1. Die Kosten des Rechtsstreits in 1. Instanz und die Kosten des Berufungsverfahrens waren gem. § 92 I ZPO bzw. §§ 97 I, 92 I ZPO gegeneinander aufzuheben. Die Bewertung der einzelnen Beschlüsse erfolgte dabei übereinstimmend mit den Ansätzen des Amtsgerichts.
2. Die Entscheidung zur vorläufigen Vollstreckbarkeit ergibt sich aus §§ 708 Nr. 10, 711, 709 Satz 2 ZPO.
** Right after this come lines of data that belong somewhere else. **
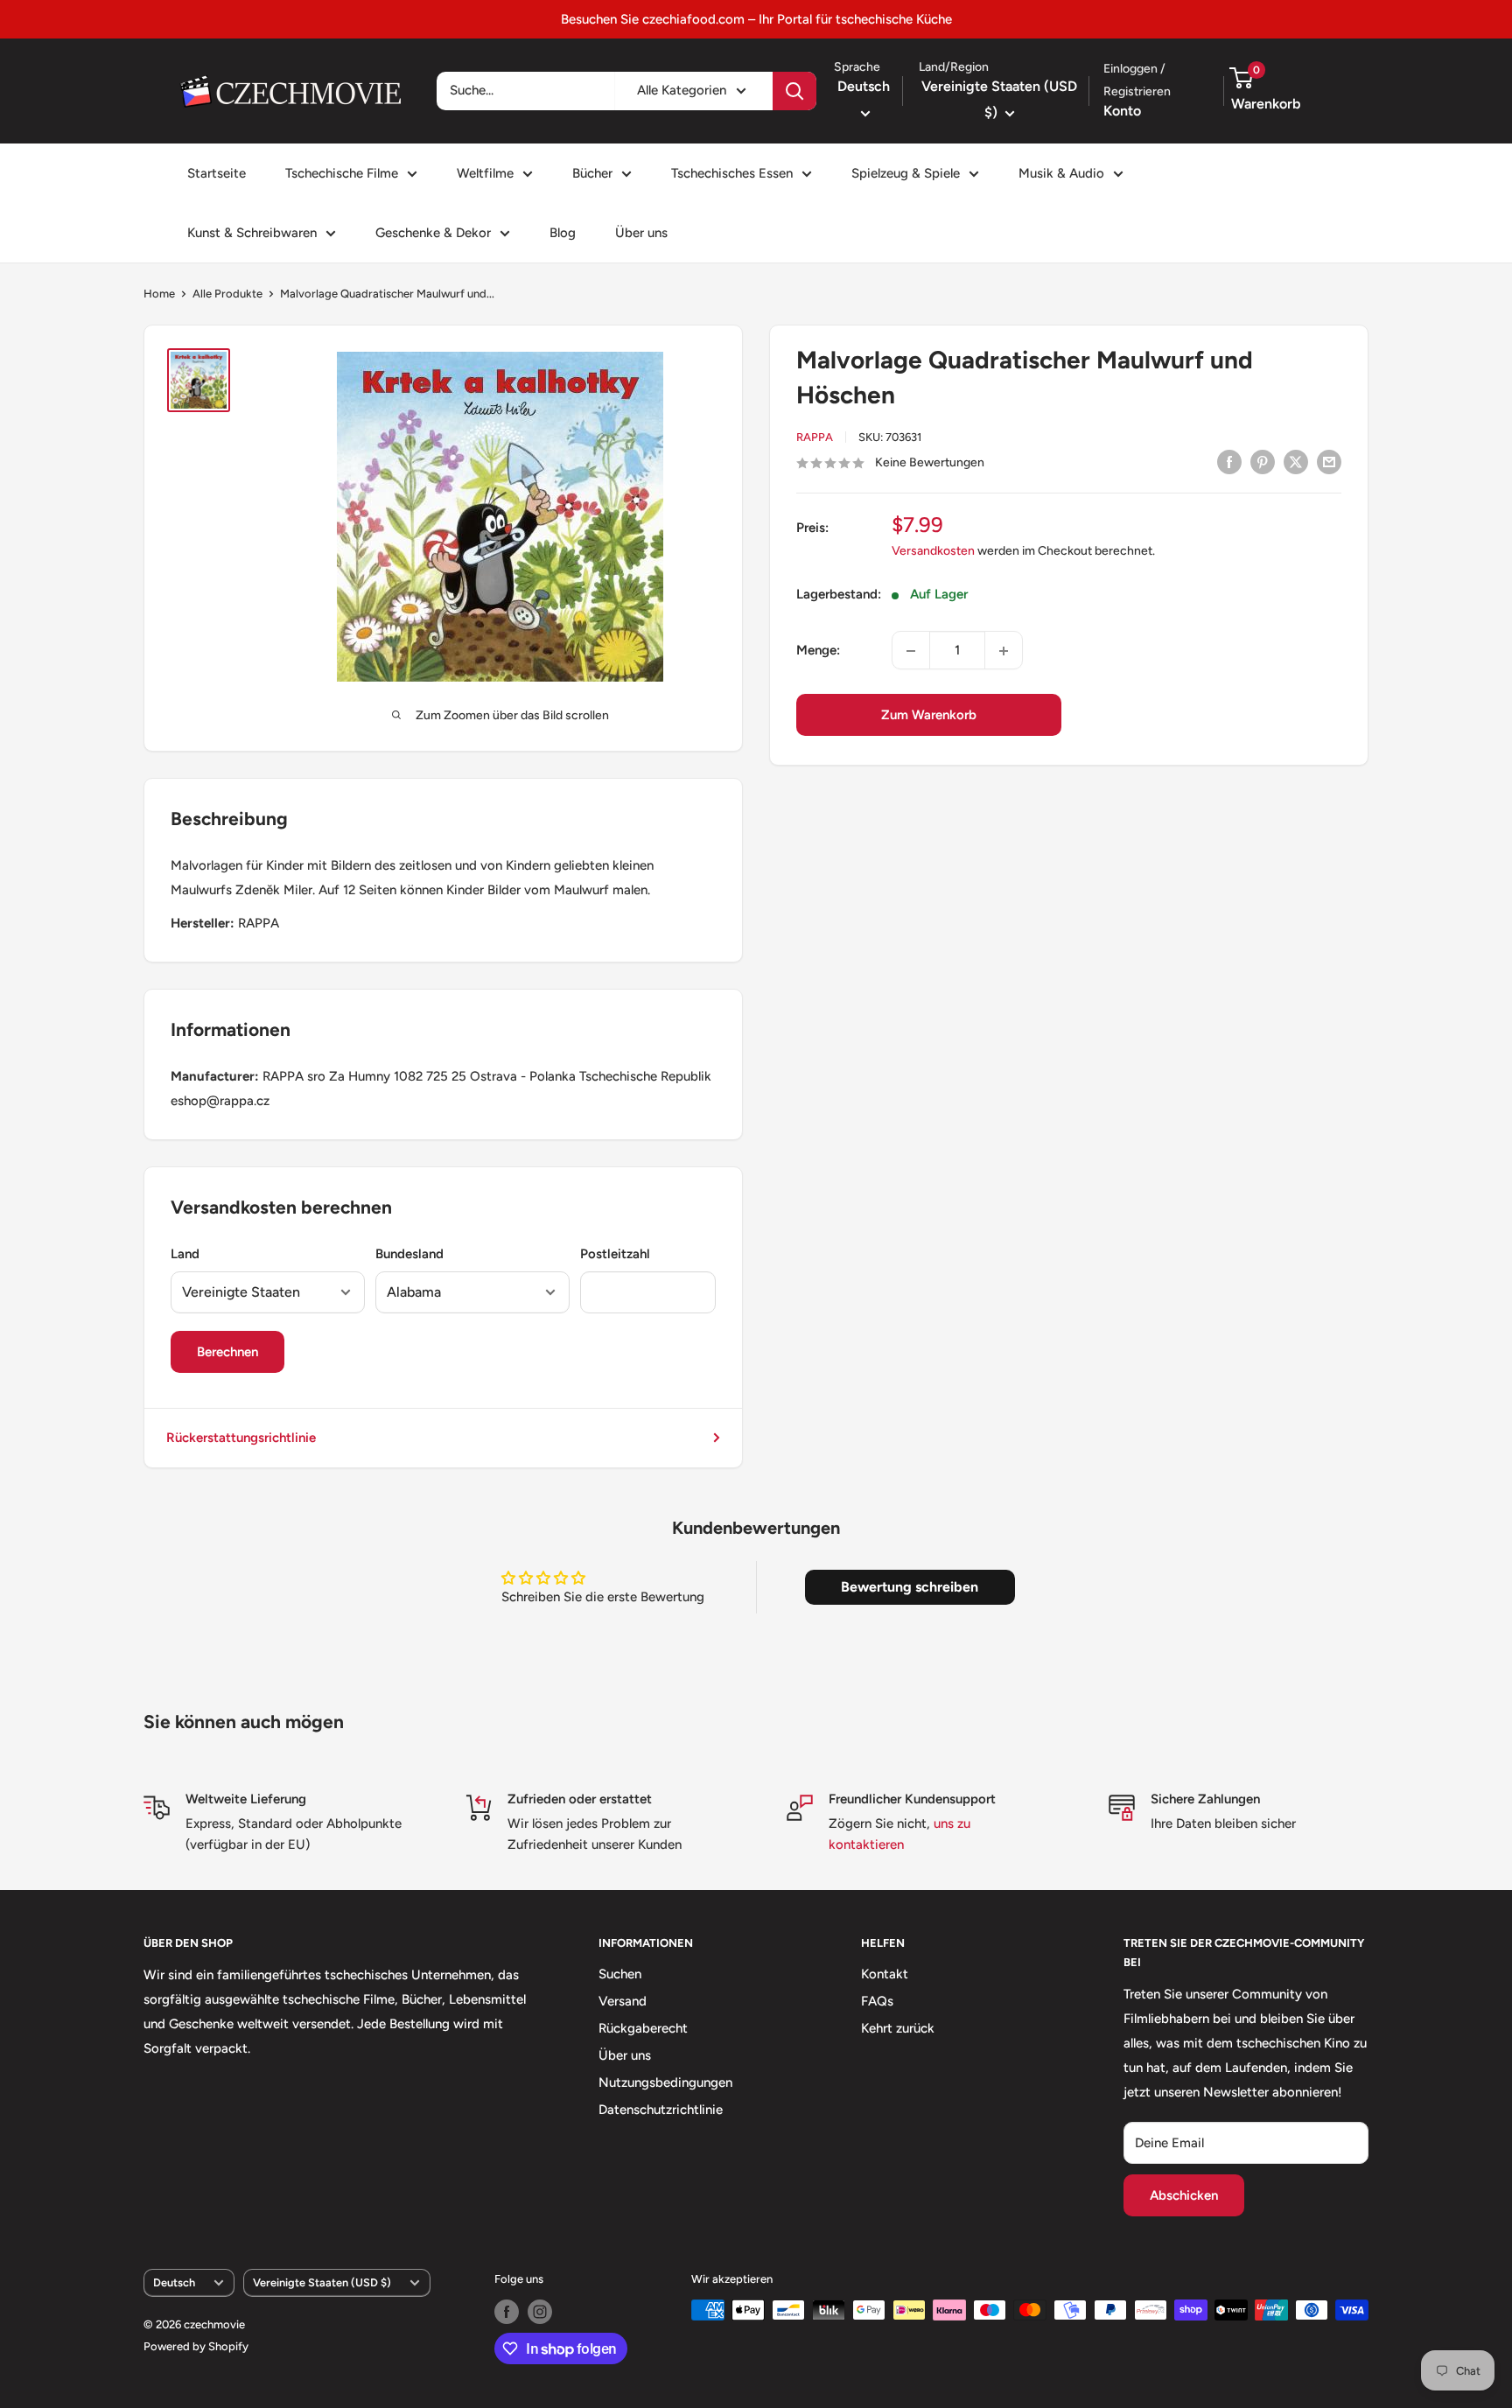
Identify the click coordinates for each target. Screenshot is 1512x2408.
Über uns (641, 233)
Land (185, 1254)
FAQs (877, 2001)
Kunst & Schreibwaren (252, 233)
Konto (1122, 110)
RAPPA (814, 437)
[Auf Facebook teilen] (1229, 461)
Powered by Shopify (196, 2346)
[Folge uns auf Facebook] (506, 2312)
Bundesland (409, 1254)
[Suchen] (794, 91)
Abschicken (1184, 2195)
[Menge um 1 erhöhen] (1003, 651)
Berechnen (227, 1352)
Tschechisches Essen (732, 173)
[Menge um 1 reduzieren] (910, 651)
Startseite (216, 173)
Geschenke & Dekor (433, 233)
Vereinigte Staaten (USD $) (322, 2282)
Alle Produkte (227, 293)
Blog (563, 233)
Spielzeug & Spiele (905, 173)
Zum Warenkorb (928, 716)
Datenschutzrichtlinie (660, 2110)
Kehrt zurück (897, 2028)
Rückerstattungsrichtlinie (241, 1438)
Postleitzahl (615, 1254)
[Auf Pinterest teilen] (1262, 461)
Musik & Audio (1061, 173)
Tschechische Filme (341, 173)
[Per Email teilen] (1329, 461)
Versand (622, 2001)
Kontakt (884, 1974)
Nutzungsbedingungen (665, 2082)
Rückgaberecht (643, 2028)
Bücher (592, 173)
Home (159, 293)
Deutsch (174, 2282)
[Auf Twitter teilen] (1296, 461)
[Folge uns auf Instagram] (540, 2312)
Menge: (818, 651)
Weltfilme (485, 173)
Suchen (619, 1974)
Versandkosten (933, 551)
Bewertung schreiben (909, 1586)
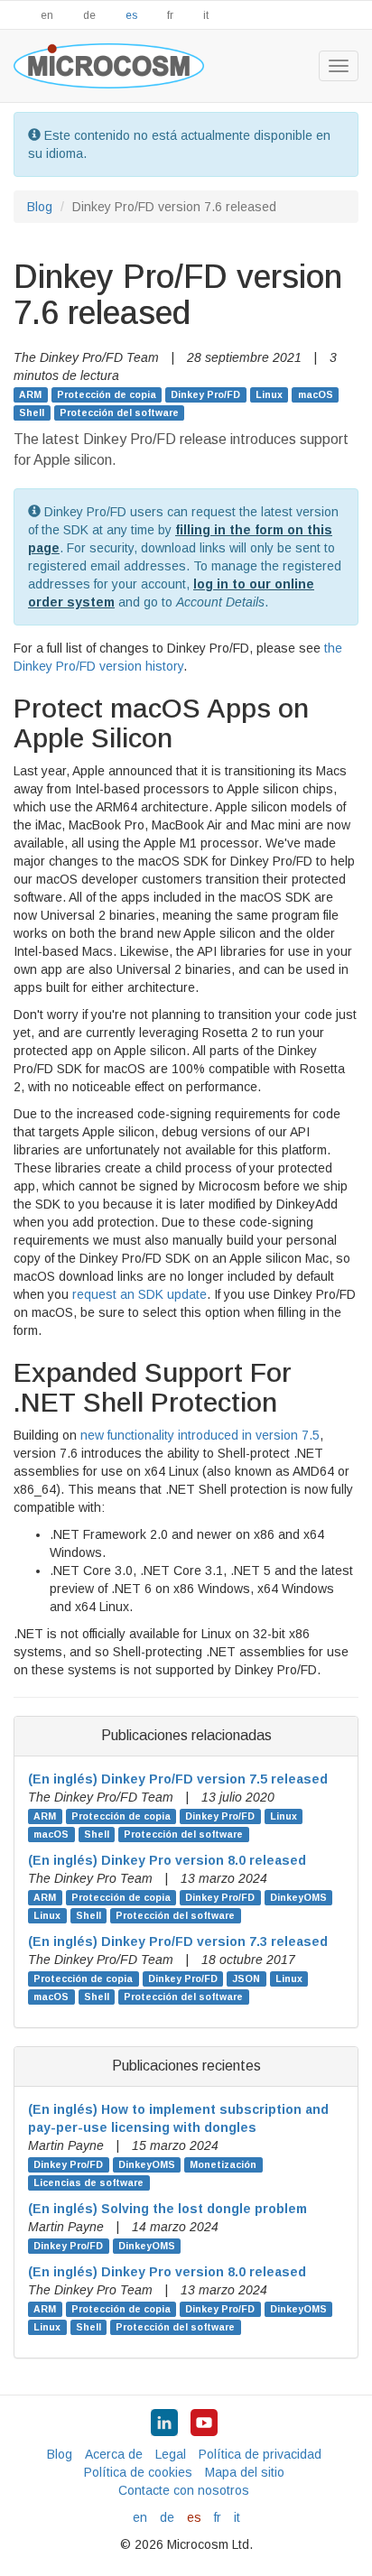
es (131, 15)
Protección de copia (106, 394)
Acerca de (114, 2454)
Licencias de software (88, 2182)
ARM (30, 394)
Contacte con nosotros (183, 2490)
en (47, 15)
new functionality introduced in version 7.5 (200, 1435)
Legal (170, 2454)
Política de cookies (138, 2472)
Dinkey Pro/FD (205, 394)
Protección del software (119, 412)
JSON (246, 1978)
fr (170, 15)
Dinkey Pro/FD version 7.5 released (178, 1779)
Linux (269, 394)
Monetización (223, 2164)
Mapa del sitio (244, 2472)
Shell (31, 412)
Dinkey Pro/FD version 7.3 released (178, 1941)
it (206, 15)
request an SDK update (139, 1294)
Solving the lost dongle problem (167, 2208)
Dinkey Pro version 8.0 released (167, 1860)
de (89, 15)
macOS (315, 394)
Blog (39, 206)
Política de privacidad (260, 2454)
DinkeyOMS (298, 1897)
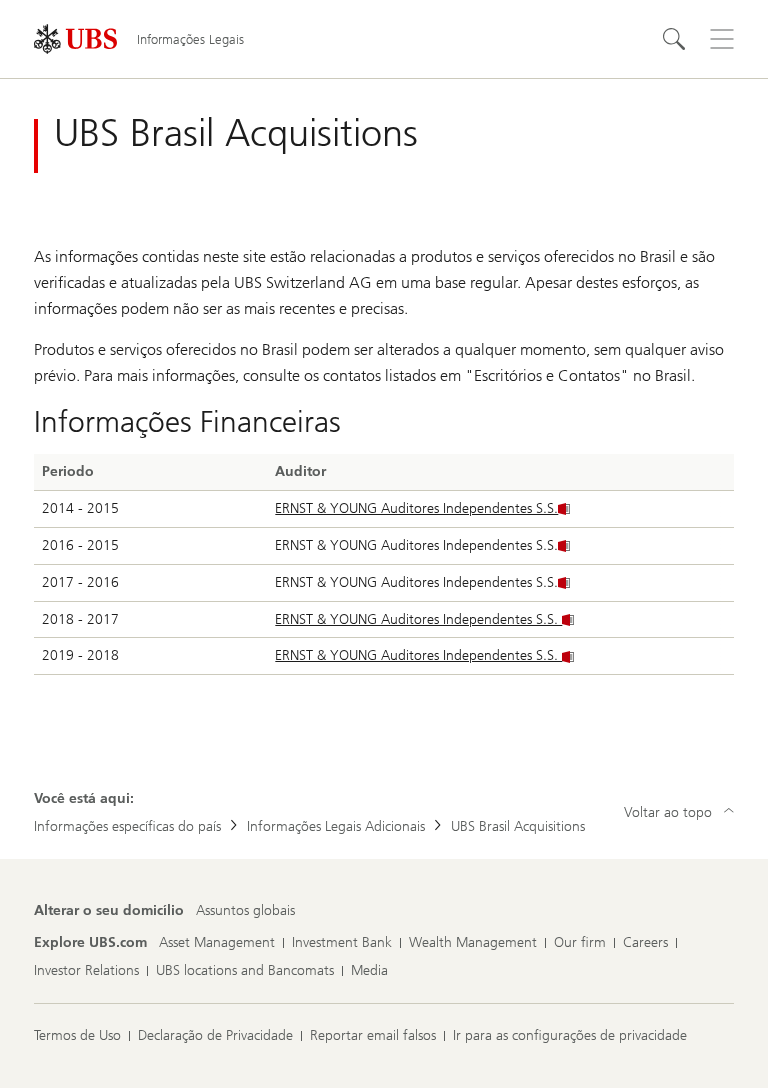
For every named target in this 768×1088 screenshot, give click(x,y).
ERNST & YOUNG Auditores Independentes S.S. (416, 508)
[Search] (674, 39)
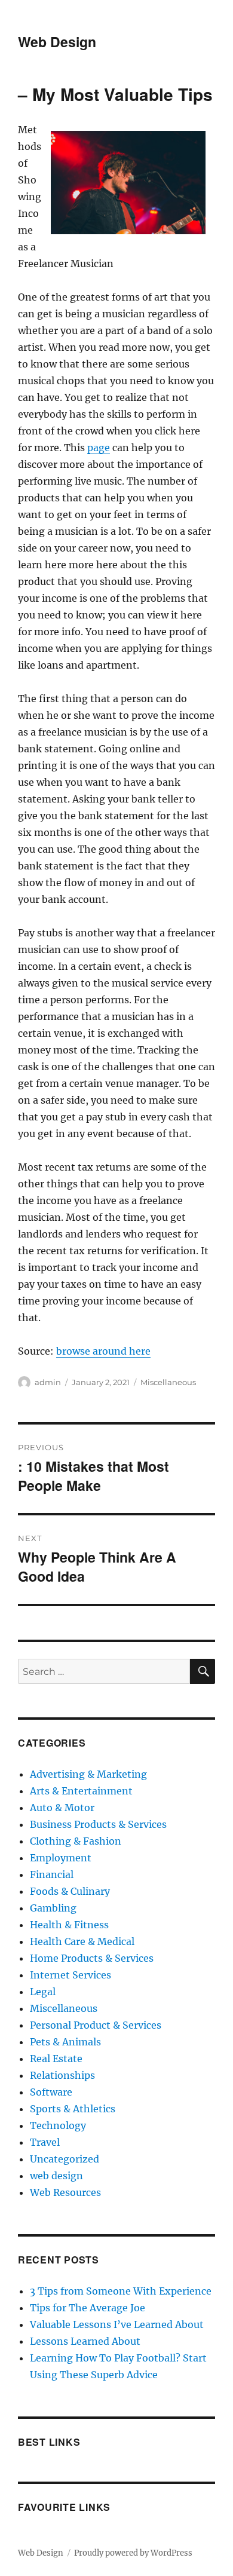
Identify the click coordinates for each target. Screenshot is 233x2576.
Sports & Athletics (72, 2109)
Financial (51, 1874)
3. Die Revision war gemäß § 543 I Nr. 1, II ZPO nicht zuzulassen, da die vorliegende Rechtssache keine grundsätzliche Bedeutung hat und auch zur Fortbildung des Rechts oder zur Sicherung einer einheitlichen Rechtsprechung eine Entscheidung des Revisionsgerichts nicht erforderlich ist. Es ging nur um die Anwendung anerkannter Rechtsgrundsätze auf einen reinen Einzelfall.
4. Der Streitwert für das Berufungsverfahren wurde bereits durch in der mündlichen Verhandlung vom 27.04.2022 verkündeten Beschluss auf 71.310,00 € festgesetzt.